There comes certain moments in each person's life where they should and actually need to take the time to reflect on their life and their place in this world. I have had the misfortune to not recognize that fact earlier in my life and the fortune to acknowledge that fact later in my life. Starting with the moment in my mid forties when I realized I knew a lot less than I thought I knew about what life was all about and recognized the fact that I was not as smart as I had previously thought I was. I stopped consuming alcoholic beverages and have never regretted that painful and hard decision for one moment. Addiction sucks. Recognizing addiction and confronting it with the help of whatever resources are available to you, both humanly and spiritually, are fantastic.
But to paraphrase a line from Arlo Guthrie that is not why I am here today. (Smile)
On April 19th, 2008 I had another moment in my life that was to change my destiny in this life even more than I could ever dream. I lay in my bed with acute pain in my gut that day and after trying to deal with it for two hours made the fateful decision this was not indigestion or gas and I needed medical attention. I was driven to the hospital and to make a long story short had my insides operated on to correct a very serious intestinal problem. Unfortunately a few days later I had a very serious relapse and was rushed into emergency surgery. I was to learn later from the doctors and nurses that I "went through a very lot". I learned to interpret this as "you almost didn't make it." That fact has caused me to take stock of my life once again.
And this is what I have found out. If it was not for the fact that I could depend on two very good ladies in my present life I seriously wonder for my sanity through this ordeal. My mom has taken over my financial necessities while I have been in the hospital and as I now continue to recover at home and provide me with the love that only a mom could ever supply to a son. And a woman that I met on the MLB threads, my dear sweet Rebecca, (you who travel those threads know her as becca), has constantly called me throughout my stay in the hospital after my surgeries and while I was recuperating and going through therapy in a convalescence home and provided me with hope and, yes, news of what was transpiring in my absence in the thread world. She would always temper her talks with me with a very serious tone that she had some either good news or some bad news. The good news was that The Red Sox had won that day and the bad news was that the Yankees had won that day. (Smile) I thank her with every ounce of my being for her care and love. And acknowledge that I truly am in love with her.
But again this is not why I am here today.

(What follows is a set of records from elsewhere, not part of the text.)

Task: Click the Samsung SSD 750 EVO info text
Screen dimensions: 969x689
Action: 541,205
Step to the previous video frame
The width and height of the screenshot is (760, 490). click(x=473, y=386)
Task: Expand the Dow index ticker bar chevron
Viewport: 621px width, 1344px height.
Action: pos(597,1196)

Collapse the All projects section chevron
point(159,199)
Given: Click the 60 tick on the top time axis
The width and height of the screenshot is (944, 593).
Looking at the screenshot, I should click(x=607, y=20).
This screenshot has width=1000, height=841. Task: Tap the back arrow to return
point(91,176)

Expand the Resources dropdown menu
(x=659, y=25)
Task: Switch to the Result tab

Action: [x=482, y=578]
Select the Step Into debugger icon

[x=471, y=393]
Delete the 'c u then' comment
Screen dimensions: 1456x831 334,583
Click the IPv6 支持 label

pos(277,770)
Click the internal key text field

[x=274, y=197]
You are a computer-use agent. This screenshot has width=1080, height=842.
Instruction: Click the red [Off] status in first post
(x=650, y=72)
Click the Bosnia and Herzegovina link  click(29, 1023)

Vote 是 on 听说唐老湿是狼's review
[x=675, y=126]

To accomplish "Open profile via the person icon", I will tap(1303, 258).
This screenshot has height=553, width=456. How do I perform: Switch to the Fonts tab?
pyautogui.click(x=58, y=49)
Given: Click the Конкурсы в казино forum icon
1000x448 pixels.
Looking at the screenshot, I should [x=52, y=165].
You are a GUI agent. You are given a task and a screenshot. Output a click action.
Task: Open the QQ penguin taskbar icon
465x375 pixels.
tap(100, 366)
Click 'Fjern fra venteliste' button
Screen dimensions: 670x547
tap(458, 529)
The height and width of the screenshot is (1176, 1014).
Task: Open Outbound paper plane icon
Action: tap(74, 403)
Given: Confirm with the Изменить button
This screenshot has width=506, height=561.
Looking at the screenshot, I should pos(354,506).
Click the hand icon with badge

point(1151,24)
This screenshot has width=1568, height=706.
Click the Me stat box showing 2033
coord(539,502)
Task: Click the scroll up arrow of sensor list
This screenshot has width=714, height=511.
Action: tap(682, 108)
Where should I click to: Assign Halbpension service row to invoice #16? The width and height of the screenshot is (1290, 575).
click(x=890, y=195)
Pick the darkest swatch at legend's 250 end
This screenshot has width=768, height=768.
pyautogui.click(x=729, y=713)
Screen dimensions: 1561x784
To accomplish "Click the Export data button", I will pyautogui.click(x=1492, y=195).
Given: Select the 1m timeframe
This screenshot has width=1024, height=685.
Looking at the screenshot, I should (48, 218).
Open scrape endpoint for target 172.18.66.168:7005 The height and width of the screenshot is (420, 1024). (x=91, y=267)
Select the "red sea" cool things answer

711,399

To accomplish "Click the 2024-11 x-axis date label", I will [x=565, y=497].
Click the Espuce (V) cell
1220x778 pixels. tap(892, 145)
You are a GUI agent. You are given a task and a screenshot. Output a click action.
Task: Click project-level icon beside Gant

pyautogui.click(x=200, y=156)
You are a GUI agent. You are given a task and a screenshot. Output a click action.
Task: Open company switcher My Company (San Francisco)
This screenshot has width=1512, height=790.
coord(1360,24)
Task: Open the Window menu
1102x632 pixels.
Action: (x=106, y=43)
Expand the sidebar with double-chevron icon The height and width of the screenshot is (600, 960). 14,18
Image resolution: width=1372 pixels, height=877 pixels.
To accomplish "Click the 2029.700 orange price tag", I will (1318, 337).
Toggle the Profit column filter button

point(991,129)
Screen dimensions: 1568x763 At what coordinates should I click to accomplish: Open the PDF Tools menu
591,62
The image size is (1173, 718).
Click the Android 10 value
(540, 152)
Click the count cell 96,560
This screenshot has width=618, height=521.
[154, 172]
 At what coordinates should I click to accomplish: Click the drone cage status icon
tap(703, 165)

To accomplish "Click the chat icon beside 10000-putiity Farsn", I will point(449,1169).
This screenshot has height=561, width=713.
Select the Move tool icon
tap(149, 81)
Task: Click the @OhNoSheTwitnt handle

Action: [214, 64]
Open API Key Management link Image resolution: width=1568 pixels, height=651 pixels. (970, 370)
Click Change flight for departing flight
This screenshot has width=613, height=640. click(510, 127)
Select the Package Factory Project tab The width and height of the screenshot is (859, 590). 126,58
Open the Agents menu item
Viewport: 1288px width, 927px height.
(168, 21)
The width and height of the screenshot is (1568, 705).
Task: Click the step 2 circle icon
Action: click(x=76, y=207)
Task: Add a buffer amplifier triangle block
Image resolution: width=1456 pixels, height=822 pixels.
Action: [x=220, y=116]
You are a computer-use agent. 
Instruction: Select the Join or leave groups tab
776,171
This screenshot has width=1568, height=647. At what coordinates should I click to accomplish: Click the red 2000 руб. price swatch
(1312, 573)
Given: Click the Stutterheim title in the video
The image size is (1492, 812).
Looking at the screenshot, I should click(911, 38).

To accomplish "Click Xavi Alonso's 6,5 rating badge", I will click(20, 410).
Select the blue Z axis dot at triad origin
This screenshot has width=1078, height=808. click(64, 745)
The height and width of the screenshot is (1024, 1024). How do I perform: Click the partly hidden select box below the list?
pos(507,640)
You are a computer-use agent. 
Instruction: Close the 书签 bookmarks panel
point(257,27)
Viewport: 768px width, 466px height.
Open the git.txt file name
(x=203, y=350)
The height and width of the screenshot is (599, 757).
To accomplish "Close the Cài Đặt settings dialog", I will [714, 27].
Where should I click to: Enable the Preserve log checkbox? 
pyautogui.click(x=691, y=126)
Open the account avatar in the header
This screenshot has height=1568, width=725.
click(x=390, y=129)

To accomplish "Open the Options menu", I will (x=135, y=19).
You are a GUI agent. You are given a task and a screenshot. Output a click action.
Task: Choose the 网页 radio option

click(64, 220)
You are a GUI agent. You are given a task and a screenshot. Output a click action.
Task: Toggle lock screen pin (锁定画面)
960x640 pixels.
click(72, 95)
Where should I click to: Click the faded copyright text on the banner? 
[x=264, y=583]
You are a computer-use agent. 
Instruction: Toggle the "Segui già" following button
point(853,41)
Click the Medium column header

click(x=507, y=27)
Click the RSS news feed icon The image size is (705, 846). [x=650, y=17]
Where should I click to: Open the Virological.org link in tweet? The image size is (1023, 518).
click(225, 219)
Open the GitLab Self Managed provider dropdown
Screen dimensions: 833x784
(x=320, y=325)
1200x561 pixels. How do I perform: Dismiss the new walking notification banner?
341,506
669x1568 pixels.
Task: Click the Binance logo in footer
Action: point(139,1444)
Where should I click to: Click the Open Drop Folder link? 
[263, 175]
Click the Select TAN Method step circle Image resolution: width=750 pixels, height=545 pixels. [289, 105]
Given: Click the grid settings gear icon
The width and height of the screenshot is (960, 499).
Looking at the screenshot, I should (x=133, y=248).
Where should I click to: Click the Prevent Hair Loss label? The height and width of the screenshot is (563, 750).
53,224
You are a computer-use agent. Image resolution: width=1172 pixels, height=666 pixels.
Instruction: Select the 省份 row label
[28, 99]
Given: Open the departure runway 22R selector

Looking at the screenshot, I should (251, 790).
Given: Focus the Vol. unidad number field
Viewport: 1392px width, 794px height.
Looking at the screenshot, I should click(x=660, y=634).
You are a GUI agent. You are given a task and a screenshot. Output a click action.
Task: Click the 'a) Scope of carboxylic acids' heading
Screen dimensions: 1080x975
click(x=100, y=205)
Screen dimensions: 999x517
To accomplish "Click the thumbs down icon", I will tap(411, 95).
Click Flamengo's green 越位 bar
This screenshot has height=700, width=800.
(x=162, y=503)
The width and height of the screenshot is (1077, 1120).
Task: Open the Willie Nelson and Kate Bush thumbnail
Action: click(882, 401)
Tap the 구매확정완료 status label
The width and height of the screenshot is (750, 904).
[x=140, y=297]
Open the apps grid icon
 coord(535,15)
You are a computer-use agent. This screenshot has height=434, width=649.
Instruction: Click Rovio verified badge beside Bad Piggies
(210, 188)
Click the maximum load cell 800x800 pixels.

I am here today to testify to the truly amazing reality that the world of sports provided to me throughout my medical travails. Sports Center was a Mecca for me. I watched voraciously as I escaped from my pain and boredom. I watched whatever baseball game, basketball game that was on. The college woman's World Series became a staple of my viewing schedule. And I discovered Lacrosse. What a wonderful obscure sport it is.
I discovered how beautiful and wondrous it is to watch sports and how it truly provided a necessary respite from my reality. I could lose myself from my daily troubles and worries and just be in that other reality. I discovered the true simple fact that we as people, we as human beings, need sports, that we need that time to be free, to lose ourselves in that other world. We need that time to just forget whatever the hell it is that is presently on our minds. We need to watch men and women compete and excel at whatever the particular competitive activity that is to be performed before our eyes. We truly take pleasure in watching as the match or game unfolds, the jockeying back and forth, the strategy and, then, yes, the one eventful moment when some wondrous play or action is unfurled for all to view. Then we sit and marvel, "How the hell did they do that!!! My God!!!!"
In short, sports for me was a lifeline.
(And as a side note is why sports must remain totally drug free. I need to know that what I see is truly and only these men's and women's own naturally developed physical attributes.)
But I discovered something else while I was in the hospital. Through my daily talks with Rebecca I discovered that the people on the MLB threads actually cared and respected me. That buoyed me so much that I do not know that y'all will ever understand how or why. But, if I presume too much and you do understand that fact, then you know the truly great gift you gave to me. My whole thread life has always been predicated on the fact that I give respect to all I talk to. I sometimes fail and I sometimes have had to eat some crow but I have always tried to be respectful to anyone I talk to when I express my opinions and participate in debate. And I have always wanted the same in return. Honesty and respect, simple concepts that somehow seem so hard to adhere to, but it is how I try to live. You have given me that back a thousandfold and I do not know how I can ever repay that gift.
Let this simple thank you do for the moment.
Thank you each and every one of you people. And may whatever God you have faith in give you many blessings in return. (And if you do not have a deity then let whatever good karma may come your way come to you.)
Thank you, sincerely and honestly and respectfully from the bottom of heart.